Newborn and Baby: Month 1

    newborn baby in hospitalYou
    You’ve left the hospital and traveled home with baby, who is now dependent on you for everything - food, feeding and love. Prior to giving birth you likely read tons of articles and books on how to care for a newborn and how to be the perfect new parent, but reality is far different from the planning process. No new parent is a perfect parent from the start. Take your time and adjust to parenthood just as your newborn is adjusting to you.

    Your Baby’s Development
    For the past 40 weeks baby has been curled up tight inside your womb. It takes some time for him to stretch out his legs and arms, so he will appear slightly scrunched for a while. You can expect him to reach his true length by around the 6th month.

    Your Baby’s Food

    Feeding baby is a personal choice for new mothers. Breast milk contains crucial antibodies, vitamins, nutrients and fat your newborn needs to develop and grow. Your body starts producing breast milk prior to child birth, but milk production quickly speeds up after birth. You will notice the first milk is thick and yellow - this is colostrum. Colostrum is rich in antibodies and protein. This milk is soon replaced with your regular breast milk.

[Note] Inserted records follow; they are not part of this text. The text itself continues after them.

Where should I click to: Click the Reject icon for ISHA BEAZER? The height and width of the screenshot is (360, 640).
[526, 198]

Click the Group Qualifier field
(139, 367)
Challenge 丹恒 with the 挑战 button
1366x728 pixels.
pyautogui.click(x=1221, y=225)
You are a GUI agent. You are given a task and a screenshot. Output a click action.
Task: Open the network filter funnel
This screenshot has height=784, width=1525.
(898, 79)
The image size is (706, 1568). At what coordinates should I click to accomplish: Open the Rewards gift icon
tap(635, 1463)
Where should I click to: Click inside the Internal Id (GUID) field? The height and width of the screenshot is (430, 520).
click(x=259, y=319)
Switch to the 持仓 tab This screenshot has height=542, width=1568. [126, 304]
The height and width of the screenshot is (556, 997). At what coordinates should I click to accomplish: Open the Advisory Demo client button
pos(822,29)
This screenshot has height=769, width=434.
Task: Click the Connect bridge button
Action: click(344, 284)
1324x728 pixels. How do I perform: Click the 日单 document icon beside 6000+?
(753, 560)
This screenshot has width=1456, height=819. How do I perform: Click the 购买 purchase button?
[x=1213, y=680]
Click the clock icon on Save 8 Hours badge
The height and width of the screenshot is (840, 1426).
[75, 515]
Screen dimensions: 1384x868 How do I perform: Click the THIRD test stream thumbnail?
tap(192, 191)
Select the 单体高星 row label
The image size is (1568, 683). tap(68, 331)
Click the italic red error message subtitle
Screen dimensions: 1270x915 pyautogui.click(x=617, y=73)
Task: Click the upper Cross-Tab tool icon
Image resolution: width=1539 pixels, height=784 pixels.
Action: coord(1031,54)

    You may notice tenderness and swelling of the breasts after the first two to three days of breastfeeding. This is known as engorgement and it is completely natural. Your breasts are producing tons of milk for baby because the glands have no idea how much baby needs. With regular breastfeeding the mammary glands “learn” the correct amount of breast milk to produce and engorgement passes.

    If you choose to feed baby infant formula there are plenty of fantastic brands on the market to choose from. Talk with your pediatrician about the best infant formula for your baby. Your baby may start off drinking just one to two ounces at each feeding, but the amount will increase as baby ages.

    Your Baby’s Health Issues
    Key health issues to consider during the first month include SIDS and umbilical cord care. You can reduce the risk of SIDS, or sudden infant death syndrome, by placing baby to sleep on his back. Do not leave any toys, stuffed animals or pillows in the crib when baby is sleeping. Running a fan in baby’s room and giving baby a pacifier may reduce the risk of SIDS.

    The umbilical cord stump does not cause your baby pain. You do not have to clean the stump daily, but you can wipe the stump down with water and dry if it gets dirty. Do not cover the umbilical cord stump as leaving it out to dry will allow the stump to fall off faster.